As a modern therapist, you have a lot of different EHRs to choose from. We're quite a bit different than the rest! Here is how.
The market is already littered with tools to help you run your private practice. Unfortunately, most of these tools are the same. They have uninspired designs, clunky interfaces, and no driving philosophy. They're just a collection of features that barely fit together.
We've redesigned the EHR around an original, new philosophy called The Picnic Way. With novel workflows, a fresh point of view, and an utter commitment to simplicity, we've built PracticePicnic to be like no other EHR you've seen before.
Below, you'll find a list of things we hold dear. These are the promises we make to you and the principles we use to guide our product. The rest of the market is aimlessly slapping features together, but not us. Here's what we believe. Here's what matters to us.

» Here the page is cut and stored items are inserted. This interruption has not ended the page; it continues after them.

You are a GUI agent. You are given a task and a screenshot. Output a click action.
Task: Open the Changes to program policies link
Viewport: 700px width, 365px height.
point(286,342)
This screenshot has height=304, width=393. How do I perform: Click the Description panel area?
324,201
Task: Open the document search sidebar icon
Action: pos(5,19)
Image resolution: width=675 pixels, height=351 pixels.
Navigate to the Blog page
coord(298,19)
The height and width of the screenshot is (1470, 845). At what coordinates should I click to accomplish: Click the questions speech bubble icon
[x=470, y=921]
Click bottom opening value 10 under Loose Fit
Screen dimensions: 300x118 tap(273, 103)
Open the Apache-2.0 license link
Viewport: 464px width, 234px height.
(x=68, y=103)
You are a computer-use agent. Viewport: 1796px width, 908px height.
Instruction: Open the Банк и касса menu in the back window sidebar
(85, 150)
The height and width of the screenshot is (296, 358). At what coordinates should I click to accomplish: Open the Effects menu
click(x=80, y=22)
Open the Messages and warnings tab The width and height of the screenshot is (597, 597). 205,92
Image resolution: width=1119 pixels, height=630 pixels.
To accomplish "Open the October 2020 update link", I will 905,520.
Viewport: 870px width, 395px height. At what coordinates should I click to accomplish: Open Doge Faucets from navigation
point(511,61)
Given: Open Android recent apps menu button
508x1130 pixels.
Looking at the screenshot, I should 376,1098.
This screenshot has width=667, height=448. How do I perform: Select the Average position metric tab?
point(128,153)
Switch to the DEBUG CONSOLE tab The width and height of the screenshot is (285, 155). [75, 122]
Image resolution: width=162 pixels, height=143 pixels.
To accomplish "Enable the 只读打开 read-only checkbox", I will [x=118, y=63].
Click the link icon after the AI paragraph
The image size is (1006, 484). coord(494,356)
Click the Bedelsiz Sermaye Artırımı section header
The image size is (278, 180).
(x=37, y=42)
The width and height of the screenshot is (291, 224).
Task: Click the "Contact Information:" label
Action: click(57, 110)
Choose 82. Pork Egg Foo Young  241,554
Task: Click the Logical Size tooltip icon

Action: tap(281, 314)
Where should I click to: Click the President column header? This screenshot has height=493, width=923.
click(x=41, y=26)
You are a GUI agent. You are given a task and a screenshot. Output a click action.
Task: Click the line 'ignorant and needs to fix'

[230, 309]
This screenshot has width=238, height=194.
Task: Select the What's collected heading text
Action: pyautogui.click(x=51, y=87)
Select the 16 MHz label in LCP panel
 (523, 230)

We're not here to make a quick buck. We're here to offer a great product, and charge a fair price for it. We like to keep things simple. Our prices are always going to be transparent, and we'll never try to upsell you things you don't need. We're a small business ourselves, so we know how annoying it is to be nickel-and-dimed. We're not going to do that to you. We simply want to provide an excellent good at an honest price.
Trusting software businesses is harder today than it has ever been. A new company will pop up, only to disappear a few years later, collapsing financially or being acquired by a larger company. We absolutely hate this trend. That's why we're a completely self-funded company. We haven't raised a single dollar from venture capitalists, and we don't ever plan to. That means there is no investor pressure to make short-sighted decisions. We promise to only make decisions that prioritize the long term sustainability of the company.
Everyone is talking about AI right now. While we think the advances in recent years are impressive and promising for the future, we're not interested in blindly applying them without understanding their consequences. That goes for AI, Crypto, Blockchain, and any other trend that comes along. Unlike many other players in the tech world, we're going to invest in the things that won't change, the stable, proven tools that we know for a fact, provide high value and are likely to still be around in 10 years.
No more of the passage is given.